_DIRECTIONS_. Only the lines from the one with "Given: Switch to the Field-Tested wear tab" through the end of the data are wanted, copied exactly.

_DATA EXTRACTS_.

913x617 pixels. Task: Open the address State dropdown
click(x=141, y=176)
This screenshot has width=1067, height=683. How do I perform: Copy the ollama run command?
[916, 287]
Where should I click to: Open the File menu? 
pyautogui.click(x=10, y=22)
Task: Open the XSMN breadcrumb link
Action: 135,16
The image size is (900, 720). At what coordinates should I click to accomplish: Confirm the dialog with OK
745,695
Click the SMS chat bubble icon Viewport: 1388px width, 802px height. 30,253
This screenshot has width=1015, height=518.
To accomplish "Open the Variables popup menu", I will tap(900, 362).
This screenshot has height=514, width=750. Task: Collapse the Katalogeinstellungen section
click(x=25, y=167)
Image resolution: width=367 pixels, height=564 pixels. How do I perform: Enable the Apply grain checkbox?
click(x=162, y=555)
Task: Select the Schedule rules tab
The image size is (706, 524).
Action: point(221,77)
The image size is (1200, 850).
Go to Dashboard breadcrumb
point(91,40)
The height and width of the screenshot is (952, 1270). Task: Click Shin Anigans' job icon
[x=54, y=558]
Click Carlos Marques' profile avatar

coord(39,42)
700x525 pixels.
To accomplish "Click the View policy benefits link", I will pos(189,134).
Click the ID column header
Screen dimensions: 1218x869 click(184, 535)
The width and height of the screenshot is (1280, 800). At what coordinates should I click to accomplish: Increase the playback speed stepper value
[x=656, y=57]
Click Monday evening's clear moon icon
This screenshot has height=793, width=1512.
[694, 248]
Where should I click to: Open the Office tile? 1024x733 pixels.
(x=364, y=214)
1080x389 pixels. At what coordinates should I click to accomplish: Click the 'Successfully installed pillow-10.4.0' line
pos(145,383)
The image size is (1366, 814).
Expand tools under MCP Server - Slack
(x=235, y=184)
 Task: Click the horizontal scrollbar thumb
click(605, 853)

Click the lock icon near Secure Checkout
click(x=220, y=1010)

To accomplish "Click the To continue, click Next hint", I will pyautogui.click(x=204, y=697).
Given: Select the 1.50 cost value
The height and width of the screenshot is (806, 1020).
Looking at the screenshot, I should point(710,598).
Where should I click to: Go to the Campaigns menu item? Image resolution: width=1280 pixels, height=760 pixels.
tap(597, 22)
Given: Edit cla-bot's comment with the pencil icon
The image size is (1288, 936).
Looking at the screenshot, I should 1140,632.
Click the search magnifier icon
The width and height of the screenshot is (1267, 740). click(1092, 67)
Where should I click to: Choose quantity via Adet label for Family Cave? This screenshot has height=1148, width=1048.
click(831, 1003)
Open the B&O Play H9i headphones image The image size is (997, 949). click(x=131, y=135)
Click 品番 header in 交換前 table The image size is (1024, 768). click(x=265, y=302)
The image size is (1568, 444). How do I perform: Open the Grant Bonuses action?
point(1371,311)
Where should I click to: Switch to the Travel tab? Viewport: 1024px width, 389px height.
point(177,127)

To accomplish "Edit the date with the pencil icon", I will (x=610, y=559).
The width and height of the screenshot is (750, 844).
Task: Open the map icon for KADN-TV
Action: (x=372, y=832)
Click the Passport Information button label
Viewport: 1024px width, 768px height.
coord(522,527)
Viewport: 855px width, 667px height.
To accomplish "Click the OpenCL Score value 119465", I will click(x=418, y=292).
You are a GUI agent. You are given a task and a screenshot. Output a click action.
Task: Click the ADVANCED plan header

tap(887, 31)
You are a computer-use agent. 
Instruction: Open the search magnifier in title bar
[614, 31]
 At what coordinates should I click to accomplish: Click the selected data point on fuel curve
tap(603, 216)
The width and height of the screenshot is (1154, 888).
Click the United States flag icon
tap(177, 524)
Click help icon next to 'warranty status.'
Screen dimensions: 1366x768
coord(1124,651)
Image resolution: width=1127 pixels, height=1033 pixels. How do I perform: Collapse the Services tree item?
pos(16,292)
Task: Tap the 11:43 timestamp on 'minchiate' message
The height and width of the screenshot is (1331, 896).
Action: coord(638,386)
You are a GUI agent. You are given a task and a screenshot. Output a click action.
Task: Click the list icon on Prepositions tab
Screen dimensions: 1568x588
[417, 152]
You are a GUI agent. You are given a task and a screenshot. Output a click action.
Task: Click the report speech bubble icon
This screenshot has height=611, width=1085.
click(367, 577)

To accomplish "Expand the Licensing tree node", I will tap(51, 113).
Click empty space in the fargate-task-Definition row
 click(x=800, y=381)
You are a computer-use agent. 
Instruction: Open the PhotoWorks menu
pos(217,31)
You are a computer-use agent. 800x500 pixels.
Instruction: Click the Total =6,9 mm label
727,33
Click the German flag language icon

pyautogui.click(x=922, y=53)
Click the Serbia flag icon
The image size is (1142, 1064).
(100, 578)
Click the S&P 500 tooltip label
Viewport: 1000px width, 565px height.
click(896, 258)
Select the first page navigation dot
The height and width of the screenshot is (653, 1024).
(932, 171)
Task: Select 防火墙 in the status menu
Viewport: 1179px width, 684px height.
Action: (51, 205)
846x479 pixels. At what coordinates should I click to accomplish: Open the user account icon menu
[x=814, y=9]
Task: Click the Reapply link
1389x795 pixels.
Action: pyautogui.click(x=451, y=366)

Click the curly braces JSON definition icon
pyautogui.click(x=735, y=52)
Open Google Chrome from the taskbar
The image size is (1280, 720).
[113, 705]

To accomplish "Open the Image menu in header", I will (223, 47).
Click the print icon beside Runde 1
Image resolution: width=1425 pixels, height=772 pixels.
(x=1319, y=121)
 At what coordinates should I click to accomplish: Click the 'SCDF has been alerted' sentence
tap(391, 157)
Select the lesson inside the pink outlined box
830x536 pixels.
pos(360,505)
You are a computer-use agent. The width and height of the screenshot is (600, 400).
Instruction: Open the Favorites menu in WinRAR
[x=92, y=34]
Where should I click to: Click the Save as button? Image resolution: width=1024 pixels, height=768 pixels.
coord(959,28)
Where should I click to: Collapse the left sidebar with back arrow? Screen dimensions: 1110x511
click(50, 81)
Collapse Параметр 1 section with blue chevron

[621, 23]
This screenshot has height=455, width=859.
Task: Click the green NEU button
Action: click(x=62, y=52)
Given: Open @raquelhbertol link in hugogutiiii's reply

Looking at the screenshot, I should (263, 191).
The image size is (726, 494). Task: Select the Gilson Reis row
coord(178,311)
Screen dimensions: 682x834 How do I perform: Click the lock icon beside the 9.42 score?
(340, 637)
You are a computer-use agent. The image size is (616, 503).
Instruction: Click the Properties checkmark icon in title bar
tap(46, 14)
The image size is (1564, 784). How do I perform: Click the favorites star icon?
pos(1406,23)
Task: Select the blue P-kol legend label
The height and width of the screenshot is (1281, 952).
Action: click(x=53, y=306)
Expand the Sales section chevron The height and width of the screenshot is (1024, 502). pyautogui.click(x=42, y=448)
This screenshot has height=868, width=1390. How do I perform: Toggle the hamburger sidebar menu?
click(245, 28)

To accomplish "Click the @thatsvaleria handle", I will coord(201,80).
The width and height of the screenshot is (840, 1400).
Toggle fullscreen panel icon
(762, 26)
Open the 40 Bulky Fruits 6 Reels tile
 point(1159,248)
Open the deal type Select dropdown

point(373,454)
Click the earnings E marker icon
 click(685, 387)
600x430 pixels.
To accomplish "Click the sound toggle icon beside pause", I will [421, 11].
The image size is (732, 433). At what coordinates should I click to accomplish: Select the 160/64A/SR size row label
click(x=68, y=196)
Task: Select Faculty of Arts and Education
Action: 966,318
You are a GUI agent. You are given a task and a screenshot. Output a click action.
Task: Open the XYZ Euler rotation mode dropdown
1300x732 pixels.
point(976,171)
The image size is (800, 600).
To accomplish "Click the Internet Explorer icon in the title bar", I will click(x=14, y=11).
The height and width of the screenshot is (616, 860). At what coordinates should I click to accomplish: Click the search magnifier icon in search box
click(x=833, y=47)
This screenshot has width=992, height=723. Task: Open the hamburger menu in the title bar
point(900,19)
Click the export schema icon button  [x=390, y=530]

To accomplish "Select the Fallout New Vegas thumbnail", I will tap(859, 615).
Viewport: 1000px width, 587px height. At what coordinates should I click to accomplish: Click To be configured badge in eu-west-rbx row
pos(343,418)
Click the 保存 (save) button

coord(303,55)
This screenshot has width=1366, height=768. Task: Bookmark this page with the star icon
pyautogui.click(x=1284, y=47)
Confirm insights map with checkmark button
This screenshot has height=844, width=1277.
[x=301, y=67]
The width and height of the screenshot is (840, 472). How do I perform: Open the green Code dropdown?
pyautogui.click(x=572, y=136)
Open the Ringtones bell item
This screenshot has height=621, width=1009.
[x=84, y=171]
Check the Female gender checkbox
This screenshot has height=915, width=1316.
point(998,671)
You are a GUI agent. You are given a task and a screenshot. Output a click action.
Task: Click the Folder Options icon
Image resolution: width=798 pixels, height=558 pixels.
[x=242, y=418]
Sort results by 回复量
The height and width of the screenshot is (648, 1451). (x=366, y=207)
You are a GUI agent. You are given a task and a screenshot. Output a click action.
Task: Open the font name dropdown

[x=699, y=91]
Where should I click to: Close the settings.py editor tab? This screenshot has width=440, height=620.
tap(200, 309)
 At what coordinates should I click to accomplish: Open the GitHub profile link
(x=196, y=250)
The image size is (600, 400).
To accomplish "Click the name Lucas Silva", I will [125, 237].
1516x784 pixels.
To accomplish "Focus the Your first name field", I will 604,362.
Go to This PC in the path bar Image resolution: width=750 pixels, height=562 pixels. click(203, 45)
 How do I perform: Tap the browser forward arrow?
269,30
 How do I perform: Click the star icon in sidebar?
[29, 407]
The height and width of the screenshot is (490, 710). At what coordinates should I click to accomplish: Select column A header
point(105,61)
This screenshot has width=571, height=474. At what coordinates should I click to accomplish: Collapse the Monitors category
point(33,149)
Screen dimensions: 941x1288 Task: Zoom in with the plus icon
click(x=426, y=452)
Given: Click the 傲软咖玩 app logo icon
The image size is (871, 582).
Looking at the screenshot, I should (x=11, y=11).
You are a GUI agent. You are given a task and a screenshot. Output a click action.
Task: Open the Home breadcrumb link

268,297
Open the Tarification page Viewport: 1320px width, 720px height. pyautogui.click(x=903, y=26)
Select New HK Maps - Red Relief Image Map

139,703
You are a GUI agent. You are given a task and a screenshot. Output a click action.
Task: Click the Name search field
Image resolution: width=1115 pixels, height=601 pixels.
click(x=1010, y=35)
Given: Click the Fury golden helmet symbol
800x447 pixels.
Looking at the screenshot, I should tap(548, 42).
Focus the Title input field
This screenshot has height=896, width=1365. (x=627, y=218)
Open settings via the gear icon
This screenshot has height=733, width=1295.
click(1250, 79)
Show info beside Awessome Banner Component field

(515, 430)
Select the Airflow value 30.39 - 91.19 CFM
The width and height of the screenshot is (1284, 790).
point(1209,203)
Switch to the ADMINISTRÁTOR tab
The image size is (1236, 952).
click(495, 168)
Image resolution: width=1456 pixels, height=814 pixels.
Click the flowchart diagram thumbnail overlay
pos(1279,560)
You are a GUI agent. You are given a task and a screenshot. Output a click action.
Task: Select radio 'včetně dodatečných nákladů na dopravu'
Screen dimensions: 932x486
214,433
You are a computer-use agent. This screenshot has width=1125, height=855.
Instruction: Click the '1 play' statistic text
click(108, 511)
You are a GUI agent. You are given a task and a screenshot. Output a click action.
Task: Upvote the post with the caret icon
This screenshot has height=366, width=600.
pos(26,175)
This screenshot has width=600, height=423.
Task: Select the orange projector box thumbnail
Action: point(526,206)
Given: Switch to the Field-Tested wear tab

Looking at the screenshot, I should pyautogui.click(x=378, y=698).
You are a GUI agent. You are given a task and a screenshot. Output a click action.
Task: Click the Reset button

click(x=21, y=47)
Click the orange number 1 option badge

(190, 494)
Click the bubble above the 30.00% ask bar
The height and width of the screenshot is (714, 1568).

_ANSWER TO THIS EXERCISE_.
Given: Switch to the Field-Tested wear tab

Looking at the screenshot, I should pyautogui.click(x=378, y=698).
You are a GUI agent. You are given a task and a screenshot. Output a click action.
Task: Click the Reset button

click(x=21, y=47)
Click the orange number 1 option badge

(190, 494)
Click the bubble above the 30.00% ask bar
The height and width of the screenshot is (714, 1568).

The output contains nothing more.